How to Fix 'context length exceeded' in LlamaIndex (Python)

By Cyprian AaronsUpdated 2026-04-21
context-length-exceededllamaindexpython

What the error means

context length exceeded in LlamaIndex usually means you sent more tokens to an LLM than the model can handle in one request. In practice, this shows up when you stuff too many retrieved chunks into a prompt, build a query engine with oversized context, or pass a huge chat history into an agent.

The exact failure often looks like one of these:

  • ValueError: Input length exceeds maximum context length
  • BadRequestError: This model's maximum context length is ...
  • context_length_exceeded

The Most Common Cause

The #1 cause is overloading the prompt with too many retrieved nodes.

A common mistake is using a retriever that returns too many chunks, then feeding all of them into a ResponseSynthesizer or query engine without controlling similarity_top_k, chunk size, or response mode.

Broken patternFixed pattern
Retrieve too much context and send it all to the LLMLimit retrieval and use compact response synthesis
# BROKEN: too many nodes get stuffed into the prompt
from llama_index.core import VectorStoreIndex

index = VectorStoreIndex.from_documents(documents)
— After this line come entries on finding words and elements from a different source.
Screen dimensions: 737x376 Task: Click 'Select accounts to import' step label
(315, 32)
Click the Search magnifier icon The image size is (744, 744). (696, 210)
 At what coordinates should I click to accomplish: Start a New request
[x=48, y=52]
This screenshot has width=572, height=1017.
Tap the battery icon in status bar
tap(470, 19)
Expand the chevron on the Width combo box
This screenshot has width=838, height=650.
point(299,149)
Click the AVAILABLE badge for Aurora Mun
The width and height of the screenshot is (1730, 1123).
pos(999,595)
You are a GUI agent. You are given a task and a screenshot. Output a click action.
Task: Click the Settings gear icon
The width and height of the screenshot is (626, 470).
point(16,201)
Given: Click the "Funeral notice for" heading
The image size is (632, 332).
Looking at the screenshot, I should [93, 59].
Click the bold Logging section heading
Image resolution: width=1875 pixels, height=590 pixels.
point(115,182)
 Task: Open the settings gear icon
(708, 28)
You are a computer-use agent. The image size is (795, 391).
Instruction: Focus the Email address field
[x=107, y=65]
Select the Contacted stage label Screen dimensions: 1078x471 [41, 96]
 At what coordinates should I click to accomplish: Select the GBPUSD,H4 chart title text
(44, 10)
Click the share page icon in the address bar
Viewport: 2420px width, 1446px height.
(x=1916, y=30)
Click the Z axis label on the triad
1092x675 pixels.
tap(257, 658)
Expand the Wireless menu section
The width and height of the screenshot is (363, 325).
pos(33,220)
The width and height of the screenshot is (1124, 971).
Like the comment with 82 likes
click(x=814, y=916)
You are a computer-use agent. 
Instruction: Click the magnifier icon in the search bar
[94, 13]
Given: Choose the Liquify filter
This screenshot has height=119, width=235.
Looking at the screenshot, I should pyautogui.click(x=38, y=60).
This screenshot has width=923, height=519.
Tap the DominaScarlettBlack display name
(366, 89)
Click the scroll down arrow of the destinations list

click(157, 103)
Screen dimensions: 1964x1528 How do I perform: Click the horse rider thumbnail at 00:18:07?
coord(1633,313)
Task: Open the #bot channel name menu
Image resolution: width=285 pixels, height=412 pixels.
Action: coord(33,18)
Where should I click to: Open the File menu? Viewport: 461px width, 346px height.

query_engine = index.as_query_engine(
    similarity_top_k=20,   # too high for long documents
    response_mode="compact"
)

response = query_engine.query("Summarize the policy exclusions")
print(response)
# FIXED: reduce retrieved context and control chunking
from llama_index.core import Settings
from llama_index.core import VectorStoreIndex

Settings.chunk_size = 512
Settings.chunk_overlap = 50

index = VectorStoreIndex.from_documents(documents)

query_engine = index.as_query_engine(
    similarity_top_k=4,
    response_mode="compact"
)

response = query_engine.query("Summarize the policy exclusions")
print(response)

If you’re using RetrieverQueryEngine, the same rule applies. Don’t assume more retrieved chunks means better answers. In insurance and banking docs, 3-5 relevant chunks usually beats 20 noisy ones.

Other Possible Causes

1) Your document chunks are too large

If your ingestion pipeline creates giant nodes, each retrieval already consumes most of the model window.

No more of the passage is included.